• TASK TO COMPLETE
Present the data lines below, from the line containing "Image resolution: width=1217" through the line containing "pos(600,34)" inclusive, as a Markdown table with columns "Index" and "Text", omitting blank lines.

• THE RECORDS
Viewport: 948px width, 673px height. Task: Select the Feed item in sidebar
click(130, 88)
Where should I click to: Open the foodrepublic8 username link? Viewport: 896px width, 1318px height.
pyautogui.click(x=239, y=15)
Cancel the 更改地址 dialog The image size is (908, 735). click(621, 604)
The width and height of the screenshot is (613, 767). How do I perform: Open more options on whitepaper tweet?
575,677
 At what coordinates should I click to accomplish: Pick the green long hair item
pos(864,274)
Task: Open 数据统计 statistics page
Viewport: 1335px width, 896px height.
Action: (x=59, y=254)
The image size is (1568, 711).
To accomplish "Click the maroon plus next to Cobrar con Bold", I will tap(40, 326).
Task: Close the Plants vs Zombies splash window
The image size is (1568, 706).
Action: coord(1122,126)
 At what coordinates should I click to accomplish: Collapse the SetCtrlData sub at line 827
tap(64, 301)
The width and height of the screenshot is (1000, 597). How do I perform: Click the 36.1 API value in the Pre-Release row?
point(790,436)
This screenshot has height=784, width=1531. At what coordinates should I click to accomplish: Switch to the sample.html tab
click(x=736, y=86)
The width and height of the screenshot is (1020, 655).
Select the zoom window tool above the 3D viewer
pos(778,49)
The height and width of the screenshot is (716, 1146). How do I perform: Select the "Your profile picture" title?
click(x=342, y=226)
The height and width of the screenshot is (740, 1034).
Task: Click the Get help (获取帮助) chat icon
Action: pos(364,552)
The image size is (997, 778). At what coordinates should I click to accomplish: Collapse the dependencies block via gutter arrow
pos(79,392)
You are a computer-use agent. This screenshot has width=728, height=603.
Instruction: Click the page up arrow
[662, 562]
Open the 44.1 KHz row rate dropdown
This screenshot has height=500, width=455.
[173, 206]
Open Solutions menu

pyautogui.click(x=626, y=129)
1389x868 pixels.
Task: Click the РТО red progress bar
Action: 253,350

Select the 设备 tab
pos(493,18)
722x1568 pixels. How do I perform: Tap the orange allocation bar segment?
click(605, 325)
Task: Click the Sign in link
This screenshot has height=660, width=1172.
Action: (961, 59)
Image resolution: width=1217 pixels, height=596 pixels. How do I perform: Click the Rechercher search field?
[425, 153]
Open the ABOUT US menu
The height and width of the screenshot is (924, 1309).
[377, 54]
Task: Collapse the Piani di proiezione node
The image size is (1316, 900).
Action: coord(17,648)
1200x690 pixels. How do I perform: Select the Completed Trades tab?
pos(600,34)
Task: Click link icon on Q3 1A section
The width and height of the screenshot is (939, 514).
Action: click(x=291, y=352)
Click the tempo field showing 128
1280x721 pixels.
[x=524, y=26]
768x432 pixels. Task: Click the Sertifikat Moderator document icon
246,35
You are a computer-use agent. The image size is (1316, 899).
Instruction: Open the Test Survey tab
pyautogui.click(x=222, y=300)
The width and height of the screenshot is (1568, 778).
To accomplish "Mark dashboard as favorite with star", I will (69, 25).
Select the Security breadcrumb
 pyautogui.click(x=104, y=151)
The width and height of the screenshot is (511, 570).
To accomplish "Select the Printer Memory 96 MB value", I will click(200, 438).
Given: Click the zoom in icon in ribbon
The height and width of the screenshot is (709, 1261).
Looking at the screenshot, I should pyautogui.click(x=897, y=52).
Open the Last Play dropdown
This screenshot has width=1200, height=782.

• SOLUTION TO THE PROBLEM
| Index | Text |
|---|---|
| 1 | Image resolution: width=1217 pixels, height=596 pixels. How do I perform: Click the Rechercher search field? |
| 2 | [425, 153] |
| 3 | Open the ABOUT US menu |
| 4 | The height and width of the screenshot is (924, 1309). |
| 5 | [377, 54] |
| 6 | Task: Collapse the Piani di proiezione node |
| 7 | The image size is (1316, 900). |
| 8 | Action: coord(17,648) |
| 9 | 1200x690 pixels. How do I perform: Select the Completed Trades tab? |
| 10 | pos(600,34) |